_Task details:_ In how many lines of the data below does the word "question" appear? Reply with the number and nothing more.

Stored data
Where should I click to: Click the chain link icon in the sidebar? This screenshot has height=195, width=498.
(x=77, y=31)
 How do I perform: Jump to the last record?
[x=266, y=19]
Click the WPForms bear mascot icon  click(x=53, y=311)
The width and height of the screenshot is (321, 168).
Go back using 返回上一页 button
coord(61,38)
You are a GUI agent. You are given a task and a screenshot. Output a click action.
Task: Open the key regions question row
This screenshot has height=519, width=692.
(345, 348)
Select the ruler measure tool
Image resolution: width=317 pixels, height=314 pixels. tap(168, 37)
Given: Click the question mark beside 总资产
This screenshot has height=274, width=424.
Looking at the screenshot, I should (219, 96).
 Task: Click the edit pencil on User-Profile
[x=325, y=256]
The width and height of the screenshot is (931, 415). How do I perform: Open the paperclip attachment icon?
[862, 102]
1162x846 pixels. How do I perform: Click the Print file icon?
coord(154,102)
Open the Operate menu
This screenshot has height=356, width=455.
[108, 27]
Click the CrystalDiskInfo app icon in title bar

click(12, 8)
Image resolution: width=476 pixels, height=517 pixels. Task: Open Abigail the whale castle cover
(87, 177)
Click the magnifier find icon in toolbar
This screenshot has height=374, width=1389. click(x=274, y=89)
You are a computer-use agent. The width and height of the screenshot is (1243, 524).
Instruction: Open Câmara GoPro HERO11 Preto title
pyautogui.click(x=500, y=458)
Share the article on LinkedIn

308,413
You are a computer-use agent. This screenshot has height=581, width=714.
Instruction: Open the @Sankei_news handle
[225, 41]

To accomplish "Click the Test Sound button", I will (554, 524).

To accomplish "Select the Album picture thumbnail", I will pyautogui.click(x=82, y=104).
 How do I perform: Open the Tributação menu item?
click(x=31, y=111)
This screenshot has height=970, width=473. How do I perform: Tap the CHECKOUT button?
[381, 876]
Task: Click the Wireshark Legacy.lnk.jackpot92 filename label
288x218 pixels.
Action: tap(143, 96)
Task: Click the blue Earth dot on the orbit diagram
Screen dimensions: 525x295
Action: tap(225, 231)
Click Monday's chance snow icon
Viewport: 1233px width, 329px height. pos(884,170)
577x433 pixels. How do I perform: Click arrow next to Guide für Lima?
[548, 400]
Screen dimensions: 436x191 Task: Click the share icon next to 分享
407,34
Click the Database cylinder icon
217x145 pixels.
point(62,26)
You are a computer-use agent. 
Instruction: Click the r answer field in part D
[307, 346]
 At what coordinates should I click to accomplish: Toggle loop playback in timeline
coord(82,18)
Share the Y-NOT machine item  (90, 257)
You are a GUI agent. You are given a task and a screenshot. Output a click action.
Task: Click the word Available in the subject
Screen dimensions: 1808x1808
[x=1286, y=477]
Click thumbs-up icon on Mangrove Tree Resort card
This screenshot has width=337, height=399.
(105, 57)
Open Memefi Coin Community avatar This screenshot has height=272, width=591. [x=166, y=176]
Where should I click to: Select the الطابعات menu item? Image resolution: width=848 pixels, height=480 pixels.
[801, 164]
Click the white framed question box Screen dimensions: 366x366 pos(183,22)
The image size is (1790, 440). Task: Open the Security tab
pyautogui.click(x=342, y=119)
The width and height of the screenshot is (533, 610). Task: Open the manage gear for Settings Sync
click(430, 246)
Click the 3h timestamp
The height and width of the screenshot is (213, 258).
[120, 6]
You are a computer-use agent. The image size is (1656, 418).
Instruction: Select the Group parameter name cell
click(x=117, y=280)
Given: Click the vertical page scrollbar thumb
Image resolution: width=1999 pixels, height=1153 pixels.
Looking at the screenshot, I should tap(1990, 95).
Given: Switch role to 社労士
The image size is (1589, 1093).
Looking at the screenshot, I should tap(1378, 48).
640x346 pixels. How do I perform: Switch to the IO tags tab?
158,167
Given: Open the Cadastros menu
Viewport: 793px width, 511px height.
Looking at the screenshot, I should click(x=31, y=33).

_Written solution:_ 3